When there was only one more person in line in front of us, I tried my hand at conversation again. "You fell sick or do you... do you just have to go, uh, normally?" Vanessa looked at me and laughed, probably more to shut me up, because it didn't look very sincere.
"It just all caught up with me. I'll be better in a bit, ok?"
I nodded. "Ok."
It was at this precise moment that I heard my name being called from somewhere in the house. Calling out somewhere, clearly drunk, was Trollo. Something about the current situation hung on me like a dead leaf and I had to get it off. With barely a glance at Vanessa, the girl of my night, I nodded off in some random direction and mumbled something about being wanted somewhere and that we'd meet up later. I didn't get a good look at her eyes as I did so, but in my mind, they were sad and betrayed. For a second, I wondered if the coke was wearing off.
Making my way through the crowd, I wondered if the night was all downhill from here. I wondered if I just missed my chance with Vanessa, by walking away, by being less supportive. I wondered if this night was going to be just another night on my journey to death, dying alone, some crazy dyke across the street from a nice empty-nester couple who always seemed to want to hook me up with some old dyke friends, equally as worn out and lonely. I wondered if I would meet them, if I would really be that sad and desperate to actually want to make things work. I didn't really know where Trollo was, but I had sneaking feeling he was in the kitchen somewhere, getting beer for beer pong and wanted me for some reason - maybe he was mad at me for spilling the beer cans on his floor earlier. Maybe he was just as surprised as I was at the number of cans there in the first place and thought that I would be the best person to bitch about it to.
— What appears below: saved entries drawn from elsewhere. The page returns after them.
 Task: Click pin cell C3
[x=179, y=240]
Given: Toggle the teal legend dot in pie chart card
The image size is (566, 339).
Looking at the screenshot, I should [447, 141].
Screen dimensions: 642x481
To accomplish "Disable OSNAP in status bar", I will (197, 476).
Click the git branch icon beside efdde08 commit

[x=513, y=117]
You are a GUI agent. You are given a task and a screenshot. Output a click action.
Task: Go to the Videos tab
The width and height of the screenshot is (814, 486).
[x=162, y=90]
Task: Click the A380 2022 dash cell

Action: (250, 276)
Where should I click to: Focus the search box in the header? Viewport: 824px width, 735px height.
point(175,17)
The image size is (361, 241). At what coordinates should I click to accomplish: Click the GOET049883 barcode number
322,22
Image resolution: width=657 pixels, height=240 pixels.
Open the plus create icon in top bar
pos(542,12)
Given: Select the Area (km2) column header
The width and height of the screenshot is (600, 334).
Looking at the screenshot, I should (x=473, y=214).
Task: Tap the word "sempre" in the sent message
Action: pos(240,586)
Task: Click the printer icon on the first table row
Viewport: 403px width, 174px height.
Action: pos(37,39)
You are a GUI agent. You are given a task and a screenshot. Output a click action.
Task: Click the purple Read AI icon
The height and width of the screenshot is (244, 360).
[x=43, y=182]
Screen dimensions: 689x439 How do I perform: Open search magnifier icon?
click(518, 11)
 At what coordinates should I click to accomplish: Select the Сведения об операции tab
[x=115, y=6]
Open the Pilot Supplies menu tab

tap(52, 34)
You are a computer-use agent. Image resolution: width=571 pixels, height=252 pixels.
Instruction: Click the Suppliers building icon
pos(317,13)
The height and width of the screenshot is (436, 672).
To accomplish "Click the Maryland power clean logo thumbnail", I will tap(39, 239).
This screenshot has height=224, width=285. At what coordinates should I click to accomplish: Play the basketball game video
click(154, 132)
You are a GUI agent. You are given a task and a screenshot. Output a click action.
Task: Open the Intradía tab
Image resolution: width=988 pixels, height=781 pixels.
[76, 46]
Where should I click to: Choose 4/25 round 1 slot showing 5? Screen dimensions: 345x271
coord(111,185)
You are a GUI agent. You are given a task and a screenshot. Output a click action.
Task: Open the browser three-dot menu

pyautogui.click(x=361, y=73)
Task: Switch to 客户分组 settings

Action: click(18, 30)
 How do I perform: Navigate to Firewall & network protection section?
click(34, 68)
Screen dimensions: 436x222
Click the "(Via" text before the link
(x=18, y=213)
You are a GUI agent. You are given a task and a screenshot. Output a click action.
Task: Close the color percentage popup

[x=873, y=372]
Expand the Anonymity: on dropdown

As I dug my elbows deep into a chubby girl laughing and stumbling into another chubby girl, I wondered if it wasn't too late to back upstairs and wait outside of the bathroom, surprising Vanessa with my warm smile and soothing words. I wondered if she was puking, and if that would make it harder to kiss her - or if I would even still want to. Most of all, I wondered if this night was going to be special, or if it was just another party, just another drunken waste of flesh, and if I was worth nothing more than that.
I found my friend leaning against the cellar door, attached as it was to the kitchen's side, pointing at me victoriously as though he were the one to mosh through the crowd to find me. "My lezzles!"
"What do you want?" I guess it came out harsher than seemed fair, but I was sure the coke was wearing off by this point, and I was on edge. The feeling of permanent loss was a bit too resounding in my blood at the moment to want to deal with Trollo and whatever drunken bull he wanted to start with me.
He made a face. It was one of his famous fake-sad faces, an obnoxious pout with his characteristic furrowed brow. There was also a scrunched up nose in there. He ended it by sticking out his tongue at me, and his face went back to normal. "Jesus Fucking Christ, Sarah," Inhale. "Can't you see I need you?"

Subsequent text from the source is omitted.